*RECORDS SHOWN:*

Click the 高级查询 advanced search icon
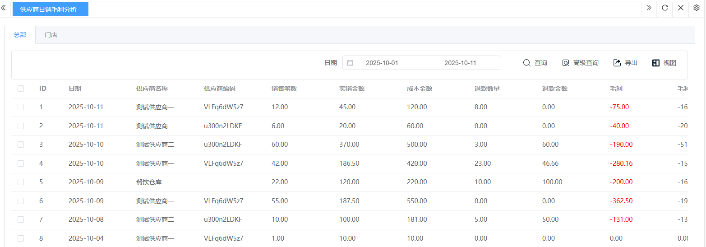Viewport: 706px width, 247px height. [x=565, y=63]
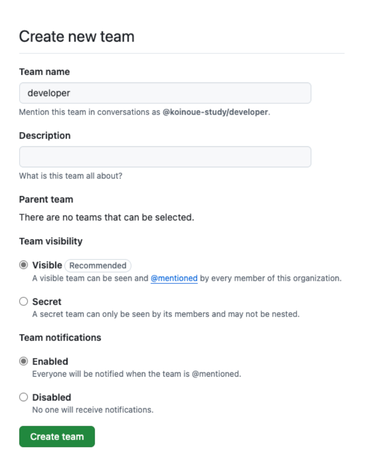
Task: Select the Enabled notifications radio button
Action: [x=23, y=361]
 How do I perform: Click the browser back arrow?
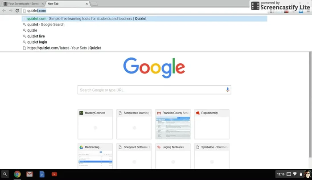4,10
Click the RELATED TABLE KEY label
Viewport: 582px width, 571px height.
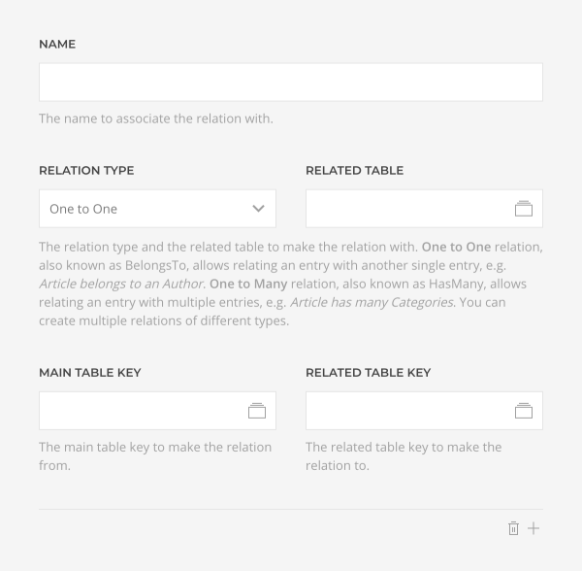click(369, 373)
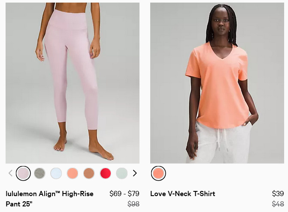Select the bright red color swatch
288x212 pixels.
click(106, 173)
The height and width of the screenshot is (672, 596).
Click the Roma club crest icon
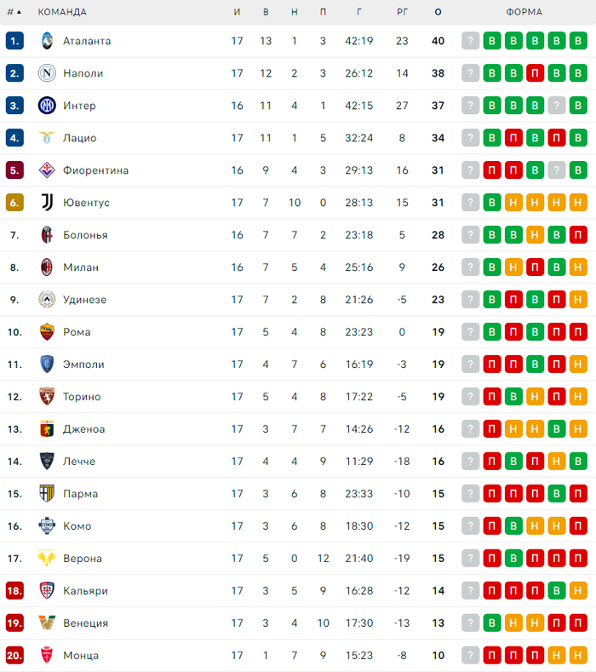pyautogui.click(x=46, y=332)
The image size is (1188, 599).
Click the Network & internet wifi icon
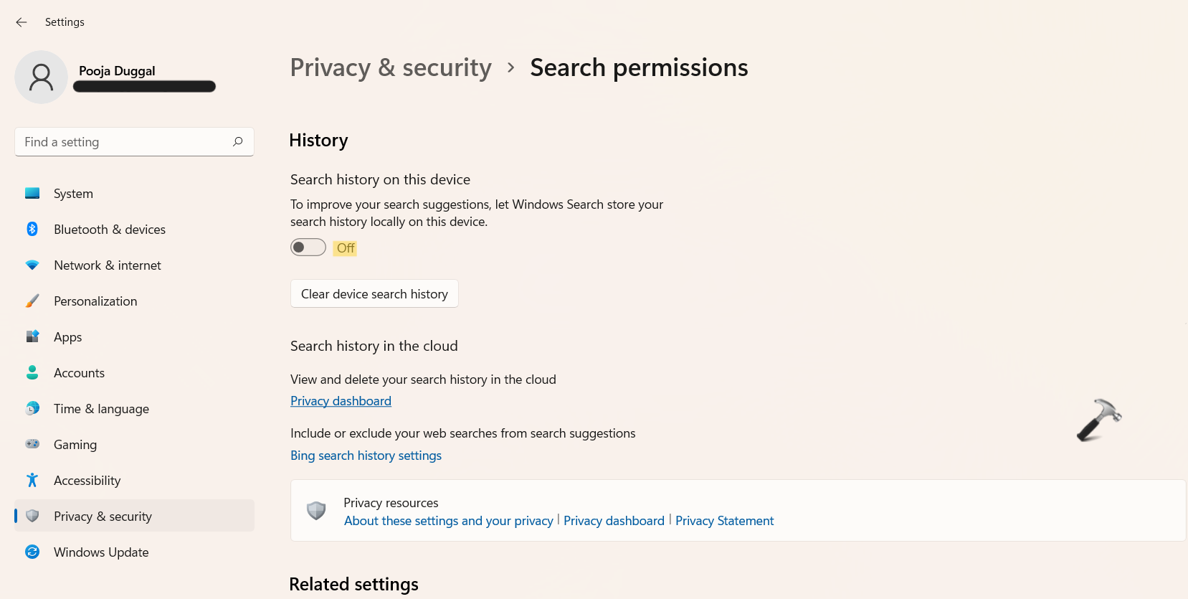32,265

*WHAT THE TASK REQUIRES:* Each entry needs to be retyped exactly; the pictures stay out.

*RESPONSE FOR THIS EXERCISE:*
Click the 高级查询 advanced search icon
Viewport: 706px width, 247px height. [x=565, y=63]
Task: Select the Enabled notifications radio button
Action: [x=23, y=361]
 How do I perform: Click the browser back arrow?
4,10
Click the RELATED TABLE KEY label
Viewport: 582px width, 571px height.
click(369, 373)
Select the bright red color swatch
288x212 pixels.
click(106, 173)
The height and width of the screenshot is (672, 596).
Click the Roma club crest icon
pyautogui.click(x=46, y=332)
The image size is (1188, 599).
Click the Network & internet wifi icon
32,265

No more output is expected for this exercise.